Kitap tahlilinin önemli bir parçası olan karakter analizlerimiz aşağıdaki gibidir:
İhsan:
 Mümtaz’ın amcasının oğlu,dönemin aydınlarından,kültürlü bir tarih öğretmeni
 Mümtaz’ın kişiliğinin gelişmesinde önemli bir etkiye sahip
 Yeni kültürü eski geleneklere bağlı kalınarak harmanlamak istiyor
 İhsan’ın hastalığı evin kurulu düzenini bertaraf edip kitaptaki diğer karakterlerin de
yaşantılarını girift bir hale sokmuştur
 Dostları ile sohbet etmeyi çok sever
Mümtaz:
 Kitabın ana karakteridir
 İç konuşma ve hesaplaşmaları kitap boyunca devam etmiş önemli bir unsurdur
 Nuran’a kavuşup-kavuşamama gelgitleri yaşamıştır
 Suat her ne kadar Nuran’a kavuşmasındaki engel gibi gözükse de,Suat’ın intiharı onu
huzura kavuşturmamış aksine daha huzursuz bir birey haline getirmiştir
Nuran:
 Eşinden boşanmış, Fatma adında bir kızı olan dul bir kadındır
 Sabırlı, duygularını fazla açığa vurmayan, sessiz biridir
 Mümtaz’ın ona olan aşkına karşılık vermek istemiş fakat çevrenin baskısı ve kızı
Fatma’nın huysuzluklarından dolayı kafa karışıklıkları yaşamıştır
 Suat’ın intiharıyla Mümtaz’ı adeta bir dost gibi görmeye başlamış,eşi ile de barışma
kararı almıştır
Suat:
 Doğuştan gelen hayata karşı tatminsizlik duygusu var
 İnanç bakımından zayıf bir kişilik
 Ne eskiden ne de yeniden hoşlanır
 Nuran’a olan ilgisi gerçek bir aşktan ziyade Mümtaz’a karşı olan kötü niyetlerinin bir
tezahürüdür
 Bu huzursuz yaşantısına daha fazla dayanamayıp intihar etmiştir
Huzur romanı üzerindeki değerlendirmelerimiz;
 Huzur romanında yaşayandan çok ölüler vardır.Birçok sembolistin adı geçmektedir.

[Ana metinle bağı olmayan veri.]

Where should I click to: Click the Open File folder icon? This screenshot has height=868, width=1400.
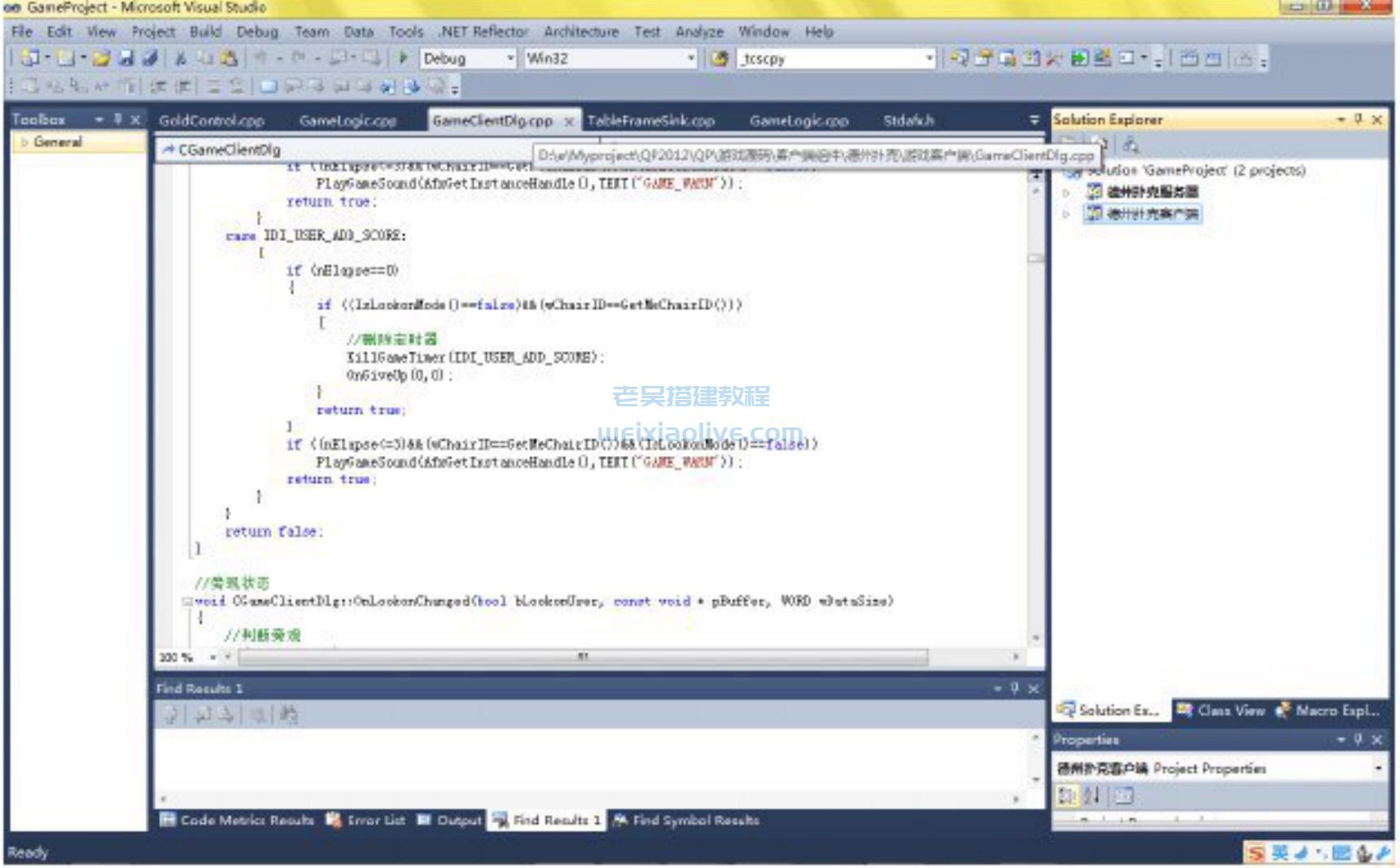101,59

 İstanbul, Mümtaz ve Nuran’ın gezmeleriyle çok iyi bir şekilde betimlenmiştir.Mümtaz
ve Nuran sadece İstanbul’un sokaklarını,camiilerini değil bütün bir kültürünü ve
tarihini de dolaşmışlardır.
 II. Dünya savaşının olup olamayacağı konusu ve yaratacağı etki kitaba da taşınmıştır.
 Kitapta tezatların birarada bulunması mesela;Suat’ın intihar mektubunda yazan
intihar ederken dinlediği müzik ile Mümtaz’ın doktor aramaya gittiiği zaman doktorun
odasına girdiğinde doktorun dinlediği müziğin benzemesi
 Suat’ın Mümtaz’ın bir iç beni olabileceğini ve İhsan’ın Yahya Kemal olabileceğini
düşündük.(1950 yılında yaptığı röportajdan dolayı)
 Huzur romanında eşyalar kendisine has bir ses yaratmakta ve yarattığı bu ses ile insan
varlığının yanında başka bir varlık olarak kendini duyurmaktadır.